====== MATERIAL PROVIDED
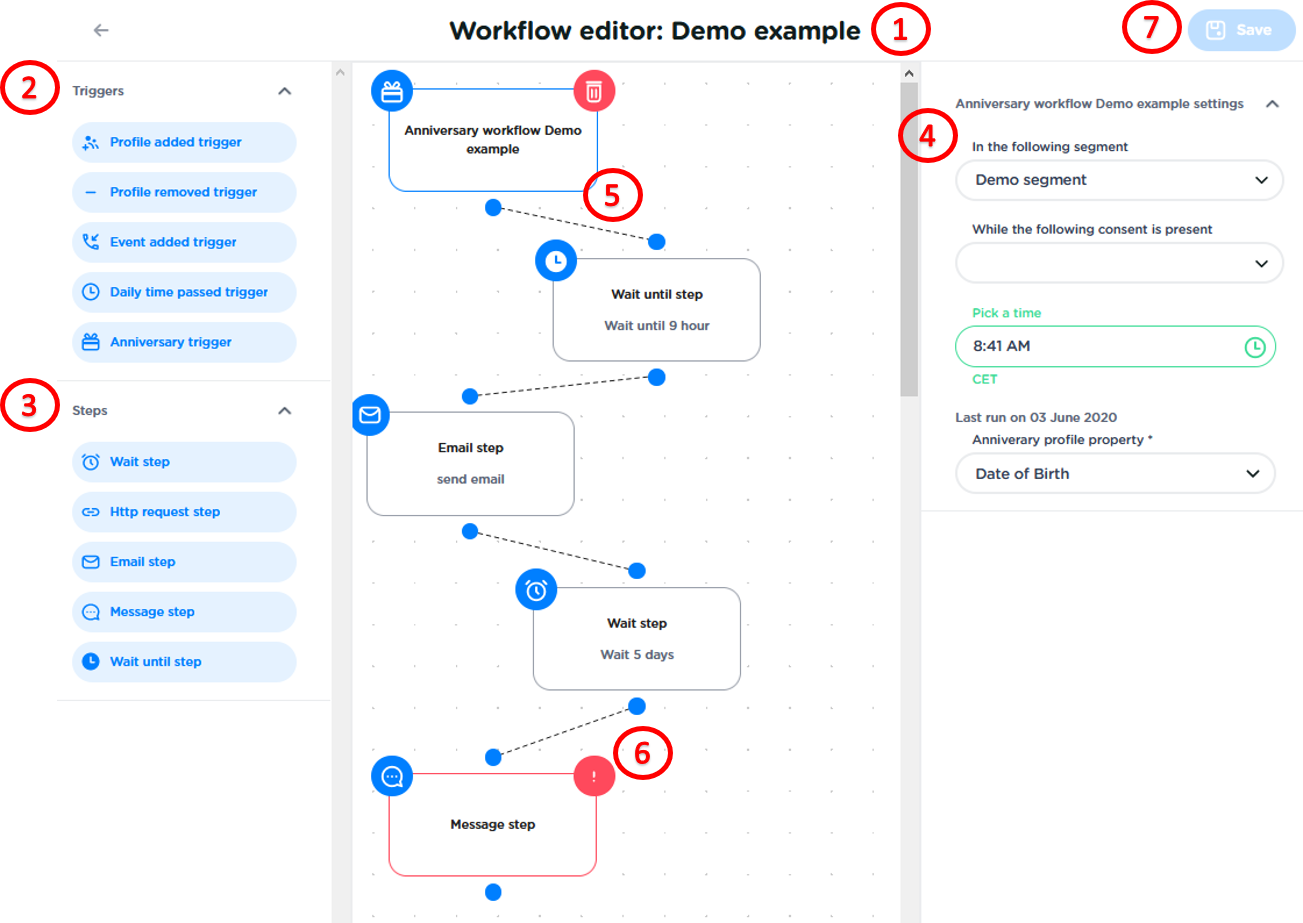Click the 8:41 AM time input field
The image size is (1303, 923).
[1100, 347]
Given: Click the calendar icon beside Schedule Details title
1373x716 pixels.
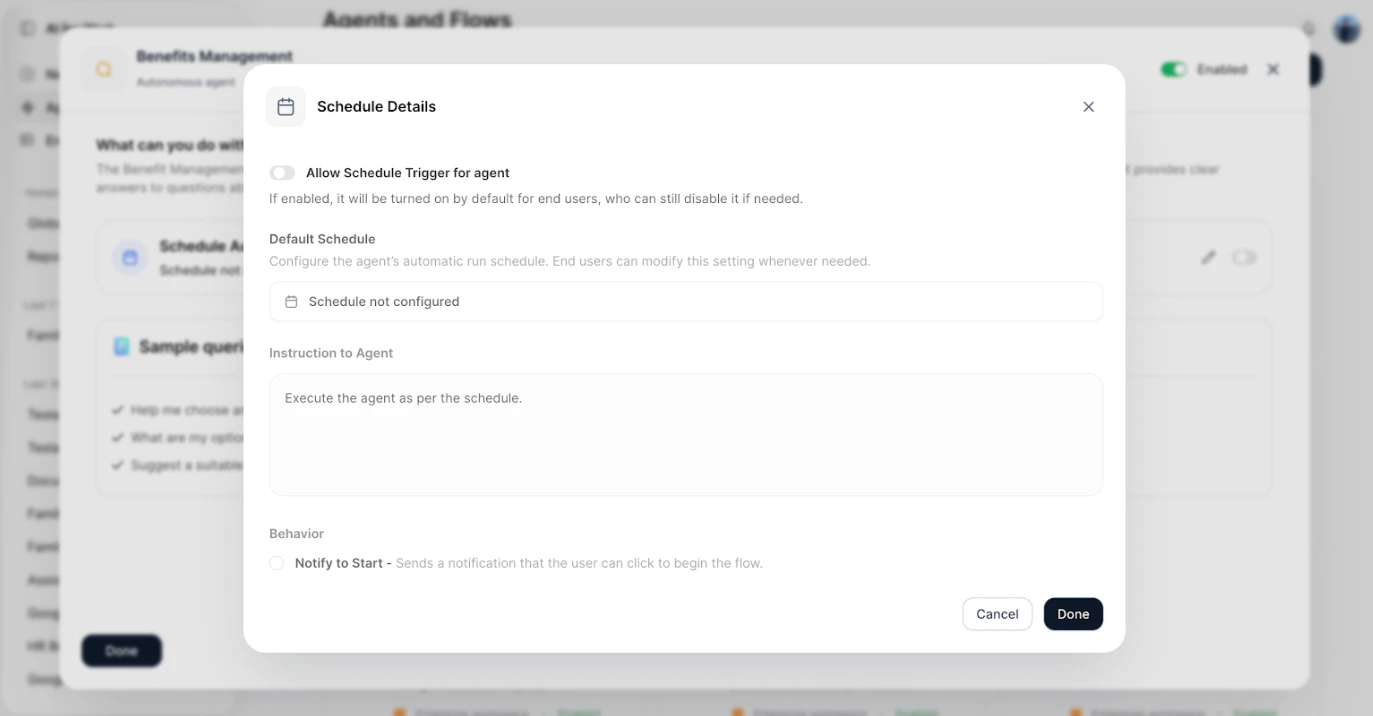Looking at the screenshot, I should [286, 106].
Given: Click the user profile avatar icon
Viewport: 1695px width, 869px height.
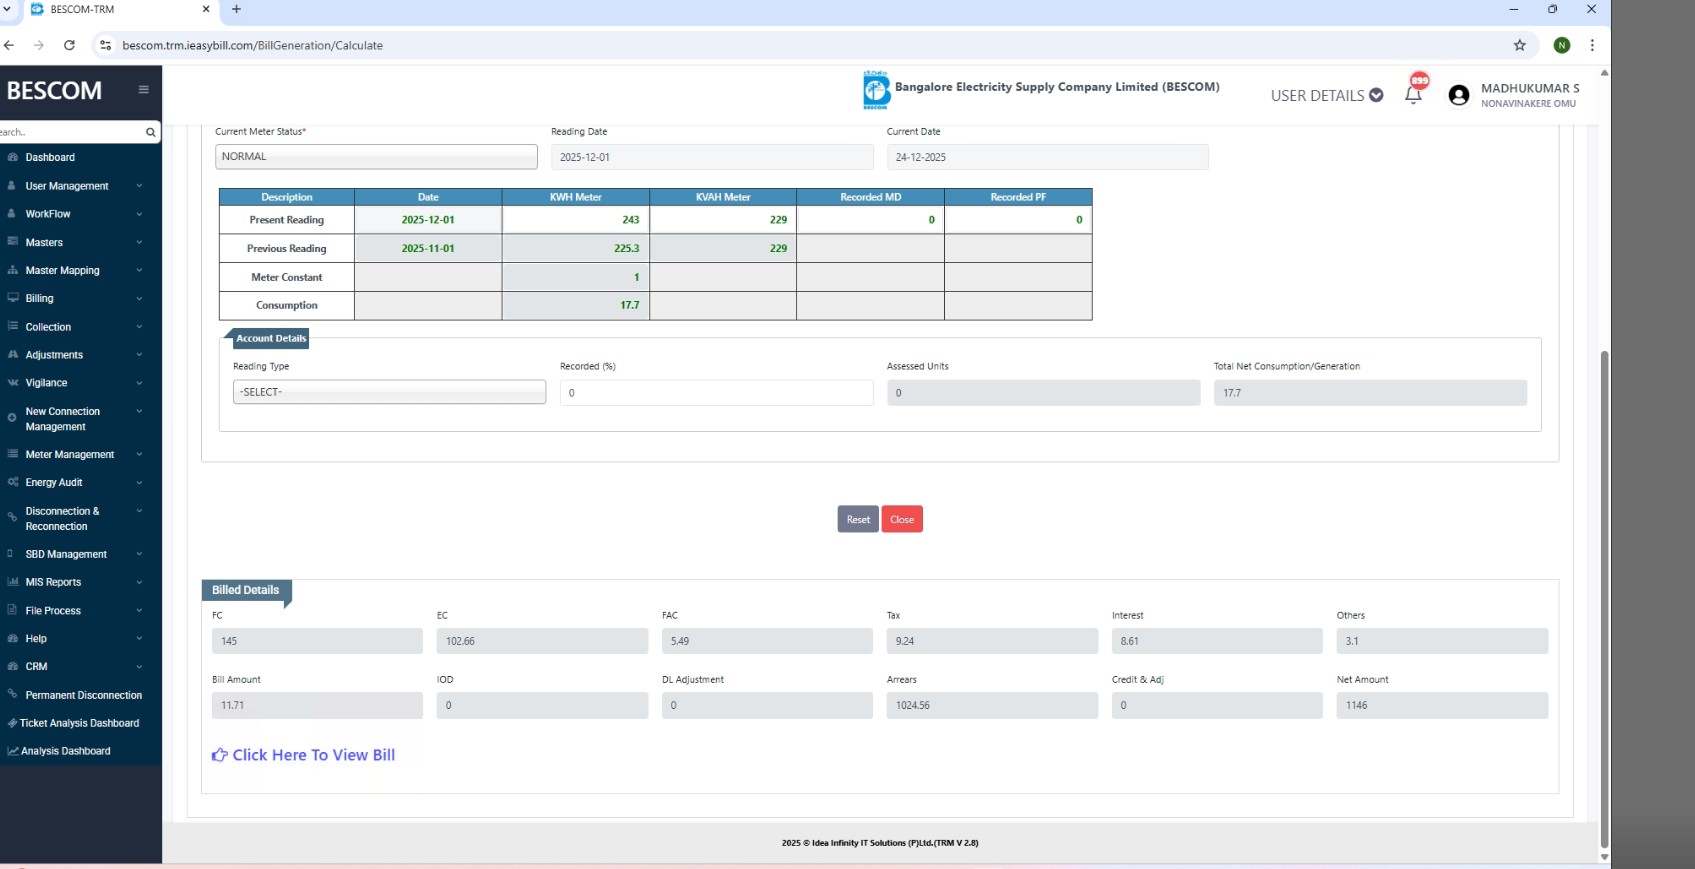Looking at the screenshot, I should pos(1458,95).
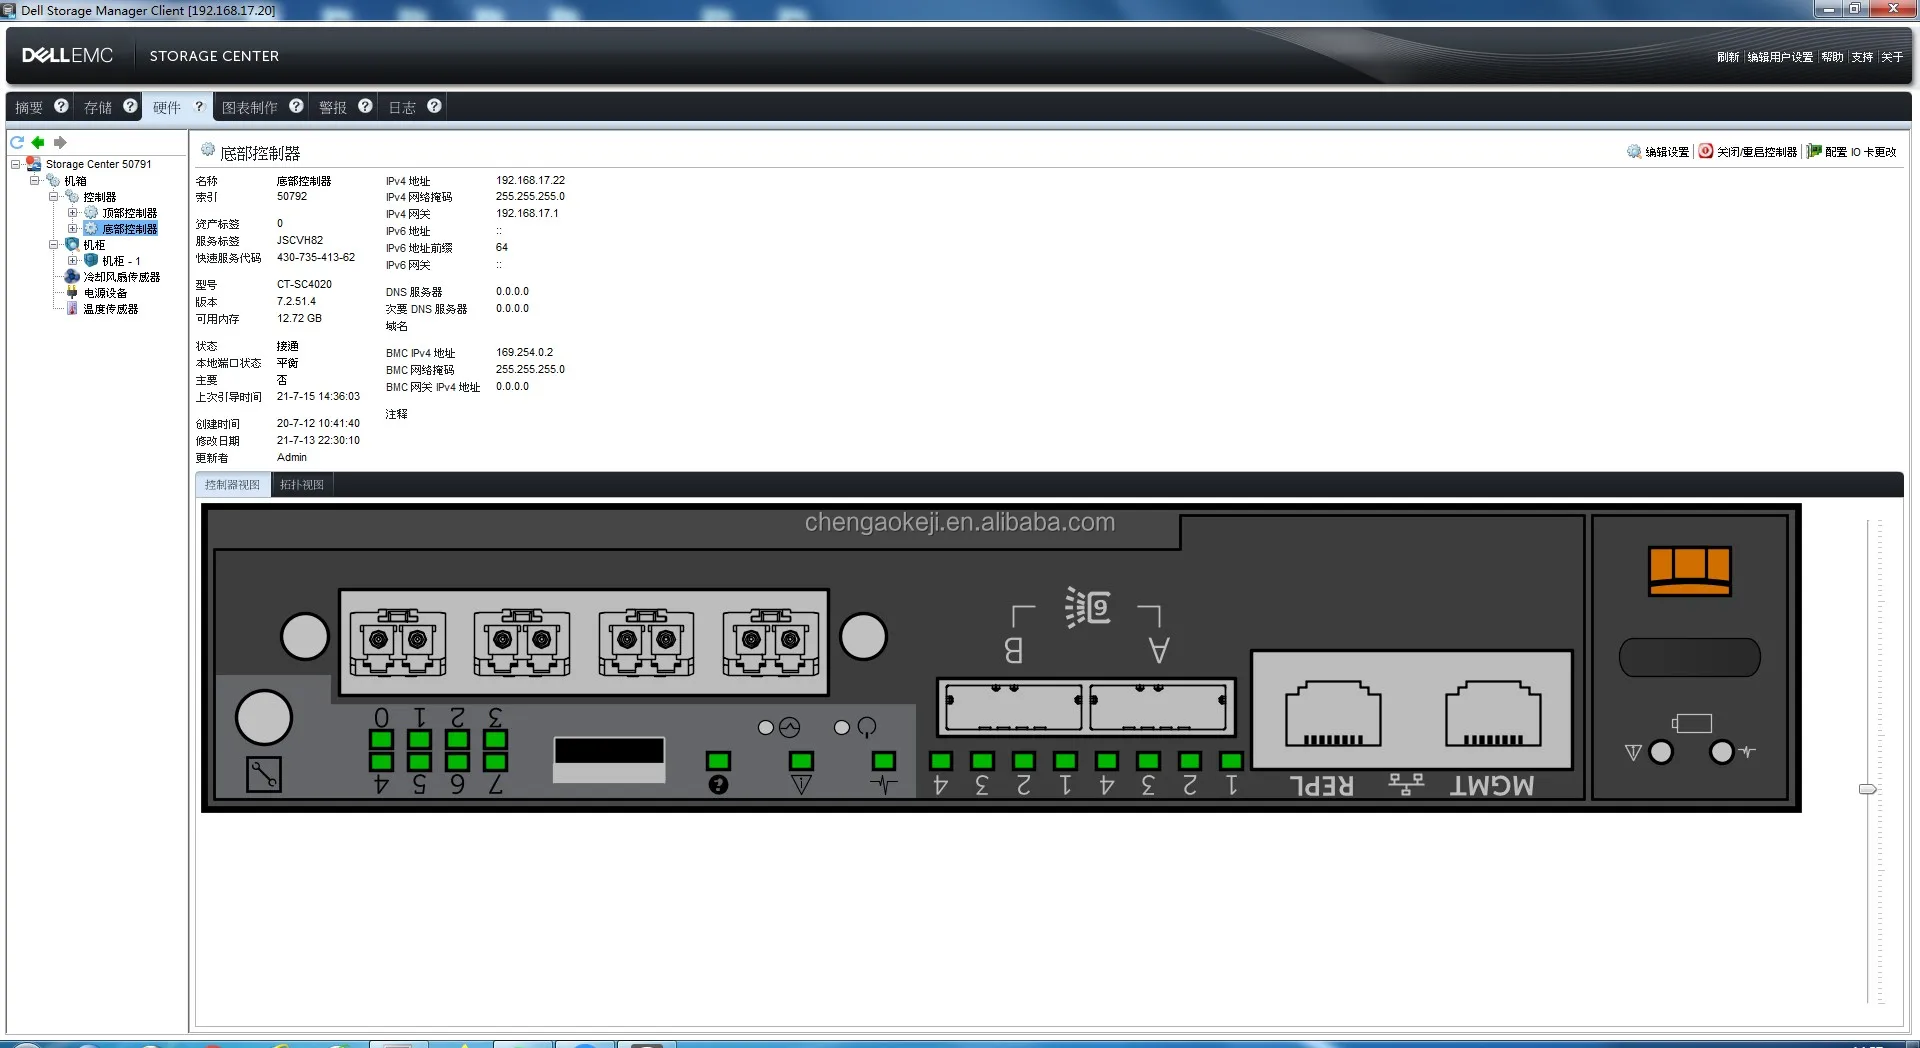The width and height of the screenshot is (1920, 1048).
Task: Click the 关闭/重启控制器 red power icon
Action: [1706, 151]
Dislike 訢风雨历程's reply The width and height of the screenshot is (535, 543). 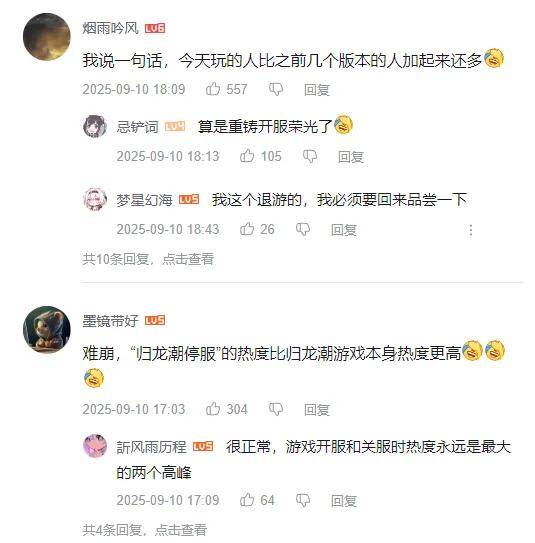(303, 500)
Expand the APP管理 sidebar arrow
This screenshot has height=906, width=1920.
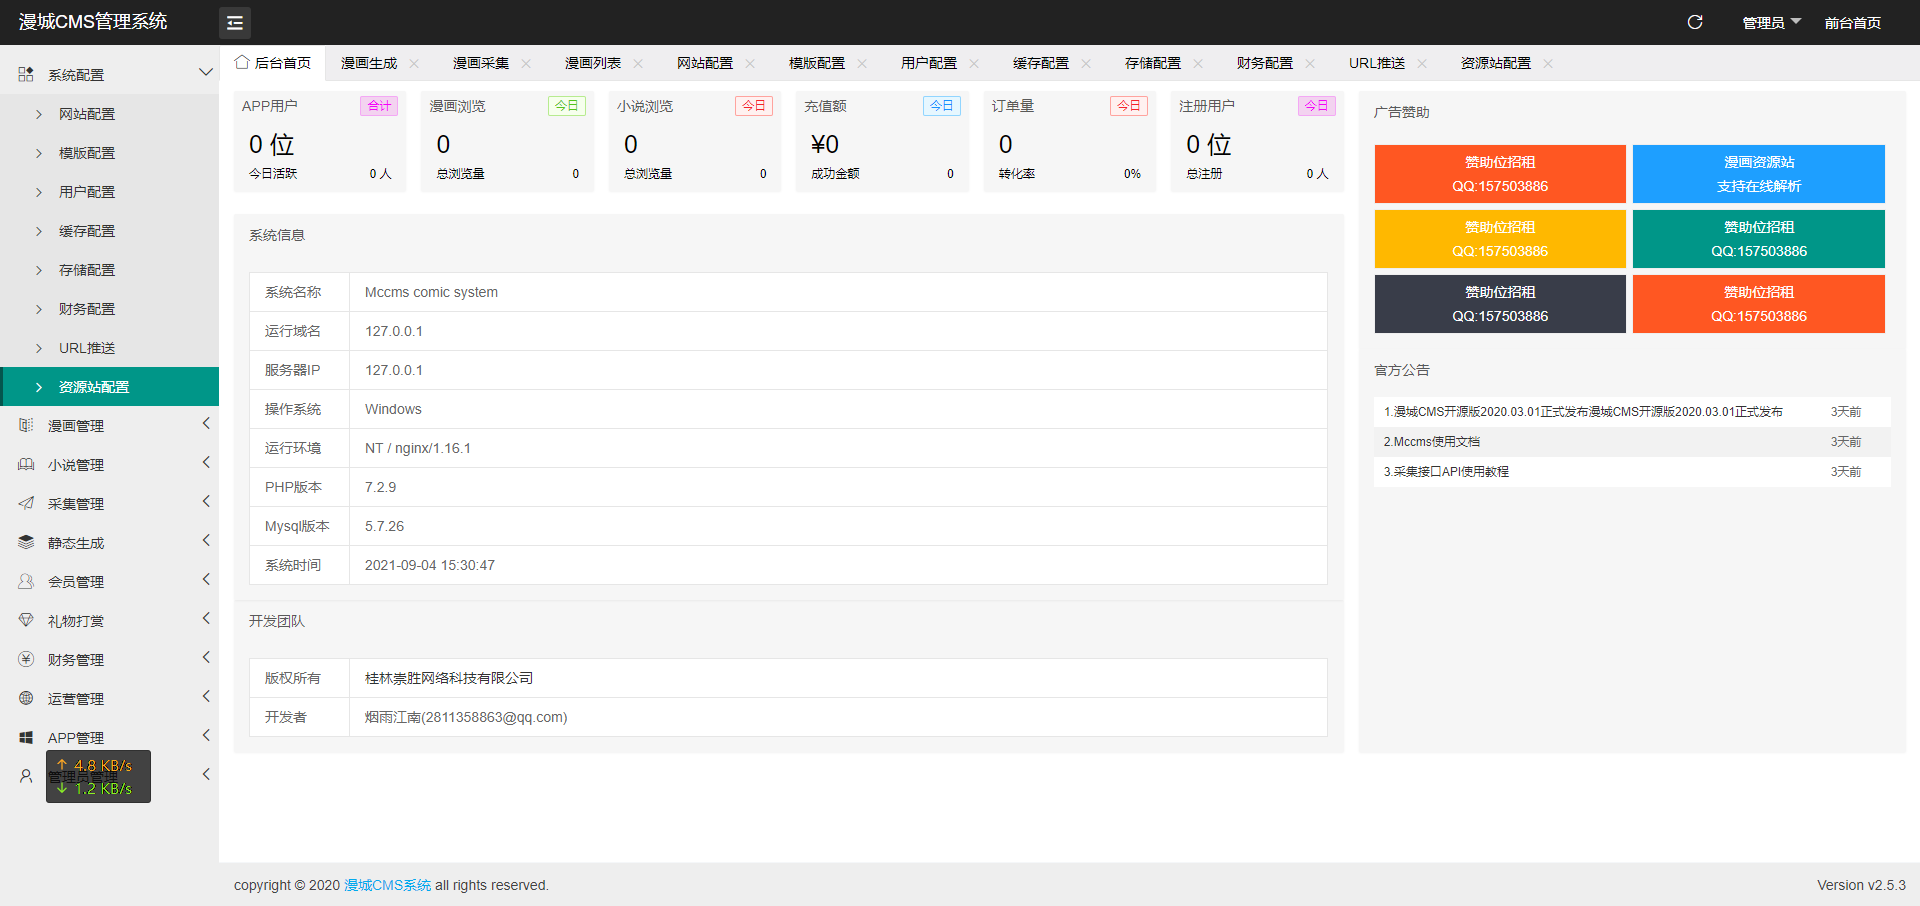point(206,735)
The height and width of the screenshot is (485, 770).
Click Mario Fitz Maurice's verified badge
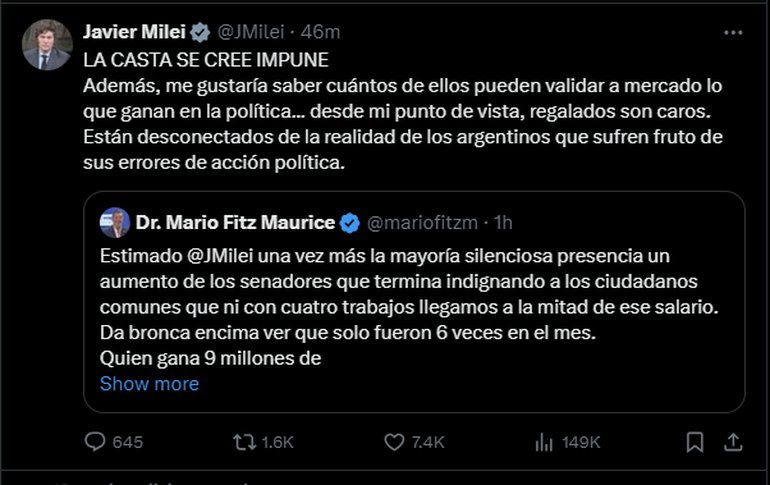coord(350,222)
============
PROMPT = Restate the lines above exactly, from the one bearing "Expand the APP管理 sidebar arrow" through the final line of the material, both included, omitting pictures.

TASK RESPONSE =
Expand the APP管理 sidebar arrow
This screenshot has height=906, width=1920.
point(206,735)
The height and width of the screenshot is (485, 770).
Click Mario Fitz Maurice's verified badge
coord(350,222)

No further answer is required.